# INFORMATION SUPPLIED:
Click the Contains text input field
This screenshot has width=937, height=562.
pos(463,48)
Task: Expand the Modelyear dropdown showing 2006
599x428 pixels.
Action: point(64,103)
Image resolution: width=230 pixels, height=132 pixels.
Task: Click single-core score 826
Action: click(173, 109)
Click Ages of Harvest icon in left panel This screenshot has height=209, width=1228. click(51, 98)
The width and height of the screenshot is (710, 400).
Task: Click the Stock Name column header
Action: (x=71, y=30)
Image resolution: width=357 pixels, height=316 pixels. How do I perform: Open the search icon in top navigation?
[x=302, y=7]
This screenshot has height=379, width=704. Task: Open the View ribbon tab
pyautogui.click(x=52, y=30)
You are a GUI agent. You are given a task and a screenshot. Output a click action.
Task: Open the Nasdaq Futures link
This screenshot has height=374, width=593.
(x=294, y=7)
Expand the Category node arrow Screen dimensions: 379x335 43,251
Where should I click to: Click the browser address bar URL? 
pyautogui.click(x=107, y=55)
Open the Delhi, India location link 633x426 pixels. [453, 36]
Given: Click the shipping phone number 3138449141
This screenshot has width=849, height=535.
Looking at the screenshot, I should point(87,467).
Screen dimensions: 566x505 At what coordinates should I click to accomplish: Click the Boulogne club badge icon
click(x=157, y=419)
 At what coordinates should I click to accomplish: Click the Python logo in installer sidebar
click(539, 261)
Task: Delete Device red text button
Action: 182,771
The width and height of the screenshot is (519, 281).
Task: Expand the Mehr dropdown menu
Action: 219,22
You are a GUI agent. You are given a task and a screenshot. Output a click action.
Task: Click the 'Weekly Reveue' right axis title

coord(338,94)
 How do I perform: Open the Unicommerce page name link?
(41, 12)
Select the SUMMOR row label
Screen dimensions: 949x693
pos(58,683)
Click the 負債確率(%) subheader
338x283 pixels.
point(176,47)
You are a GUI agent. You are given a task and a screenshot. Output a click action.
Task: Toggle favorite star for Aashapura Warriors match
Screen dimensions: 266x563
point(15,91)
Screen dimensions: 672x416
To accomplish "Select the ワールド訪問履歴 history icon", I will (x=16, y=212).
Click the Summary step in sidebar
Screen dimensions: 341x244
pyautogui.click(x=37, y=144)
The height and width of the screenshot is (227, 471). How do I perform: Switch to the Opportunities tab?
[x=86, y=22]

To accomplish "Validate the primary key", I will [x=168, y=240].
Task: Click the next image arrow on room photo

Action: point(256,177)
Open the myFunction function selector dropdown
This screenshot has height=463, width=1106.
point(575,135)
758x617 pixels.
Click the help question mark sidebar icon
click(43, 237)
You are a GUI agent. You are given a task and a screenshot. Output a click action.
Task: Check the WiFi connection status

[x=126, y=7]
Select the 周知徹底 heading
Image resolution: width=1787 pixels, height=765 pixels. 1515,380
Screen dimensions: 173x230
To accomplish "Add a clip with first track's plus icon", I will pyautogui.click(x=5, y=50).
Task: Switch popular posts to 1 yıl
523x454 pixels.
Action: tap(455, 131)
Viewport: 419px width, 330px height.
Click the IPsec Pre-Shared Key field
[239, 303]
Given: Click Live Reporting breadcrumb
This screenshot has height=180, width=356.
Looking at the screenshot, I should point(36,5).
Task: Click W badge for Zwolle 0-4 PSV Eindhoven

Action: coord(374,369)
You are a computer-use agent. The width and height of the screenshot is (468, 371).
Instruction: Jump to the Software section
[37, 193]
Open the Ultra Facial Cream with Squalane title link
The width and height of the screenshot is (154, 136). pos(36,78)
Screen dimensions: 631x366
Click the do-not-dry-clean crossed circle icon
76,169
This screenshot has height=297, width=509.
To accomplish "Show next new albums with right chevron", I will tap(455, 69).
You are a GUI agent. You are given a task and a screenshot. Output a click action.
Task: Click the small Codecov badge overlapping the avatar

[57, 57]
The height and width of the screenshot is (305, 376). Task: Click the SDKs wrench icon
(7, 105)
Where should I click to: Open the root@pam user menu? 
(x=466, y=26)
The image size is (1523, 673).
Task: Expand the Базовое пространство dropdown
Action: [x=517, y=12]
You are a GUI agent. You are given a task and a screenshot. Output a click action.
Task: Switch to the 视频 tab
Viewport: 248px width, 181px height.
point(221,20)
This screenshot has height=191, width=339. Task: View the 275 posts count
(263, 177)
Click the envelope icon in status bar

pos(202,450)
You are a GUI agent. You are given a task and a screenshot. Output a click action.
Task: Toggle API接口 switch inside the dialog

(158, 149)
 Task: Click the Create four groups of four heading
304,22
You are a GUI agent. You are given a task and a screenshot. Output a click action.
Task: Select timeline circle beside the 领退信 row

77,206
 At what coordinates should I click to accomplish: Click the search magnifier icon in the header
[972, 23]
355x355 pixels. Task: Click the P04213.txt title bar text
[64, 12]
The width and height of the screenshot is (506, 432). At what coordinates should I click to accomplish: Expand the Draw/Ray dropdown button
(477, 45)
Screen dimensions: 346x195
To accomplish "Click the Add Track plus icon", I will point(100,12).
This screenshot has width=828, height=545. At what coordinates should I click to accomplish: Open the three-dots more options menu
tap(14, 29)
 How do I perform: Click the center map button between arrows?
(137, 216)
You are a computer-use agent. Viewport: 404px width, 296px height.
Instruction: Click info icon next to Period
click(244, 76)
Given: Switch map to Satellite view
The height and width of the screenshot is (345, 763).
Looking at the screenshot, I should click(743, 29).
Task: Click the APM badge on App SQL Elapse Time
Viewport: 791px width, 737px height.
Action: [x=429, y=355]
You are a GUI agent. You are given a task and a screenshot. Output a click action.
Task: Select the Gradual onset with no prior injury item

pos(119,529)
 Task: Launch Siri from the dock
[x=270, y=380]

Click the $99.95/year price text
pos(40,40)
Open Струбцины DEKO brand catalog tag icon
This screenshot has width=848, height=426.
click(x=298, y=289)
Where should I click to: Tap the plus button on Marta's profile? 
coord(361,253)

# ASSIGNMENT:
Search the listing above for the word "computer", and copy every line that has it.

# EXERCISE RESPONSE:
You are a computer-use agent. The width and height of the screenshot is (468, 371).
You are a computer-use agent. Viewport: 404px width, 296px height.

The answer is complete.